• **Your task**: All lines from the one bearing "804x1127 pixels." through the end of the data below must be printed exactly as they stand, with pictures removed.

• **Dataset records**:
Content starts

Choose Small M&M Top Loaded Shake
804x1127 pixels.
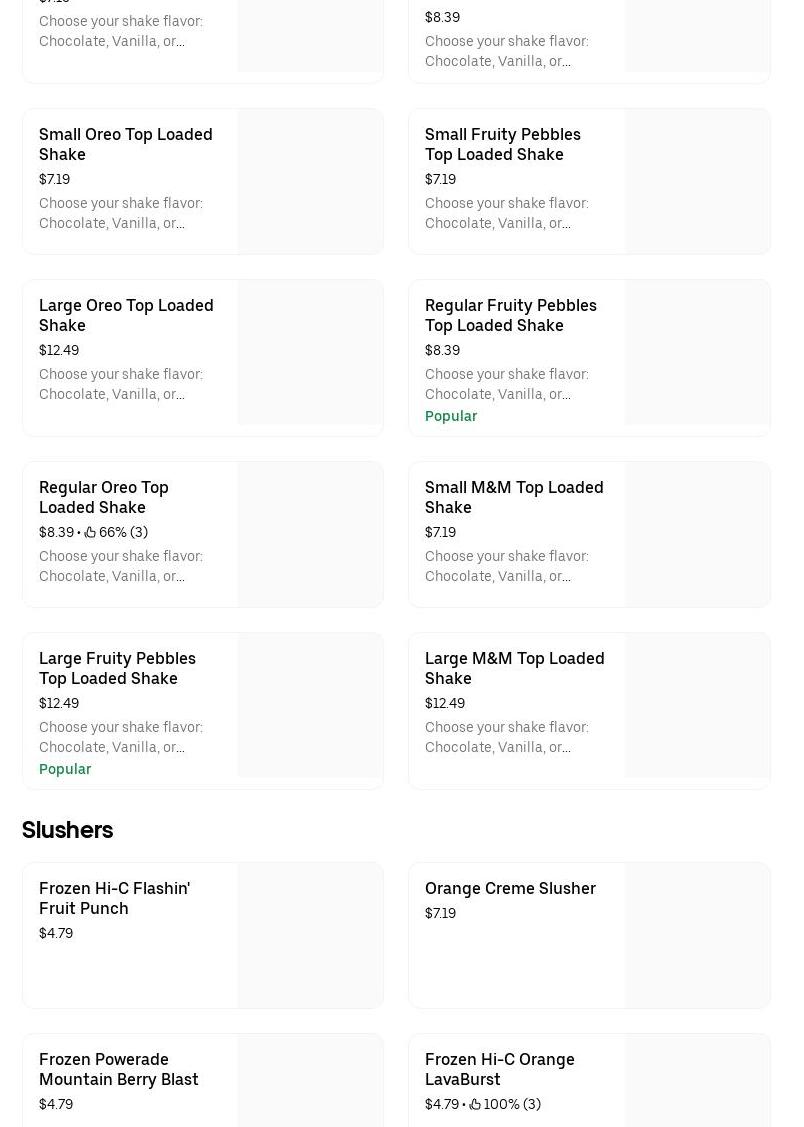click(589, 535)
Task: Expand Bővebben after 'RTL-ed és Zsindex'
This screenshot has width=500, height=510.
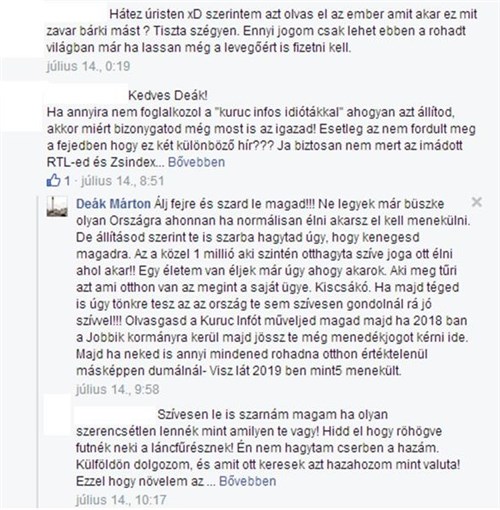Action: coord(196,162)
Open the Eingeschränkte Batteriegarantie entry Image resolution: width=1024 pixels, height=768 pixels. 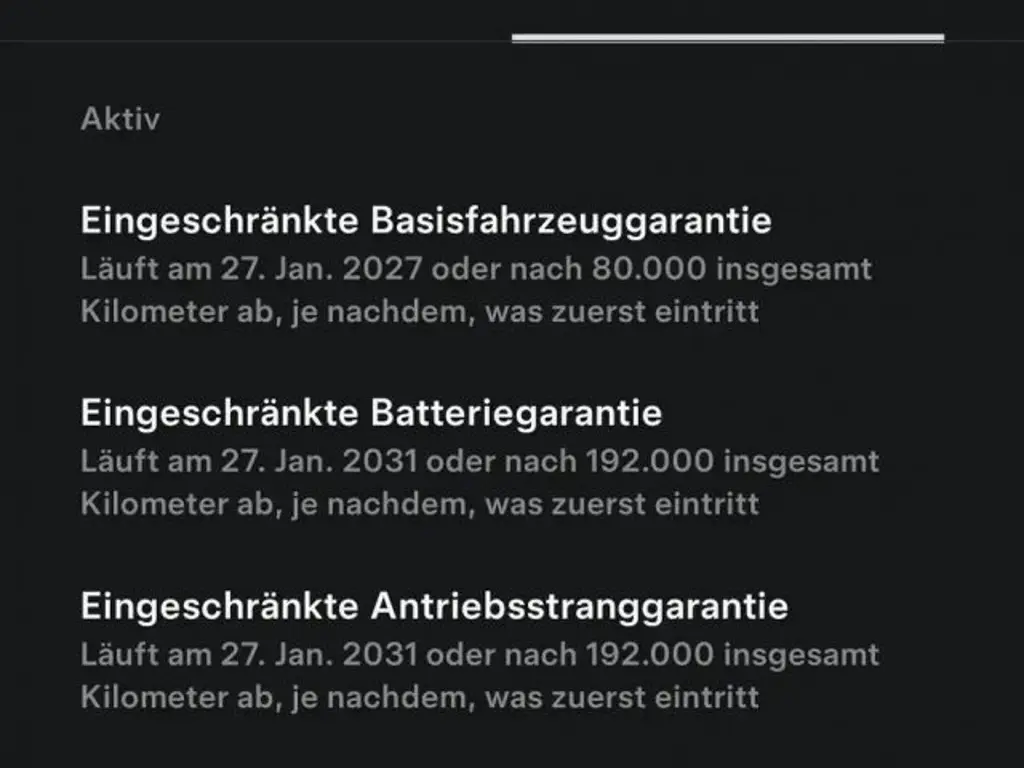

Content ends

• **Answer to the problem**:
804x1127 pixels.
click(589, 535)
Task: Expand Bővebben after 'RTL-ed és Zsindex'
This screenshot has width=500, height=510.
Action: coord(196,162)
Open the Eingeschränkte Batteriegarantie entry Image resolution: width=1024 pixels, height=768 pixels. 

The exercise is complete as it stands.